▼

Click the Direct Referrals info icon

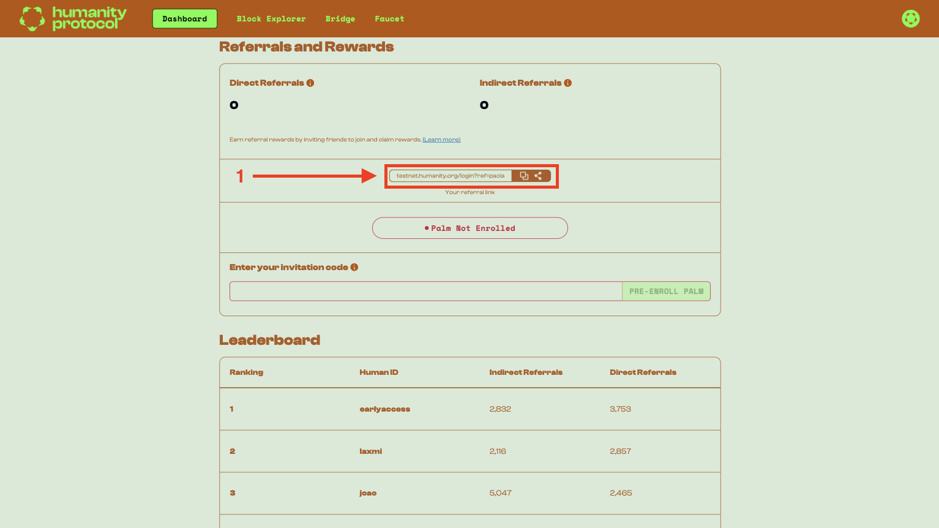coord(310,83)
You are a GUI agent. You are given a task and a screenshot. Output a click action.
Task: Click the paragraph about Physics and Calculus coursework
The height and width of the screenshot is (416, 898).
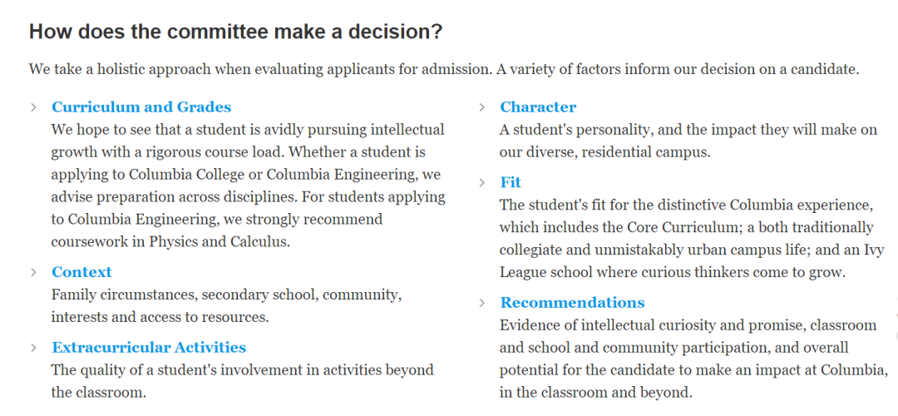point(248,186)
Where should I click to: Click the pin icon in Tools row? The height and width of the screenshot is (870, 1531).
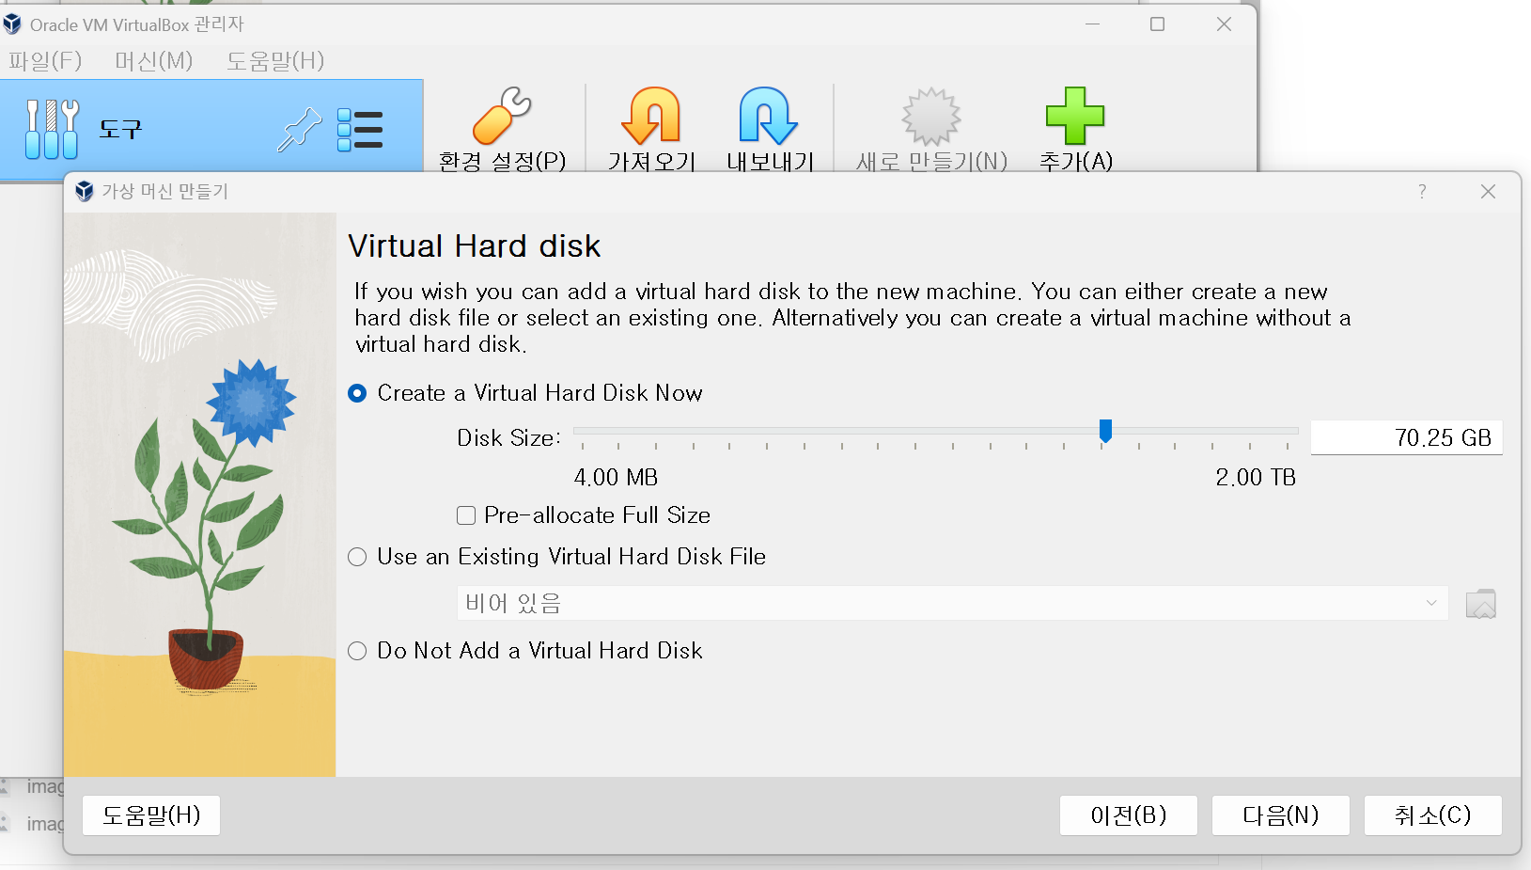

▲

Please write out the entire listing above exactly, but leave the pictures out.

Click the Direct Referrals info icon

coord(310,83)
You are a GUI agent. You are given a task and a screenshot. Output a click action.
Task: Click the paragraph about Physics and Calculus coursework
The height and width of the screenshot is (416, 898).
point(248,186)
Where should I click to: Click the pin icon in Tools row? The height and width of the screenshot is (870, 1531).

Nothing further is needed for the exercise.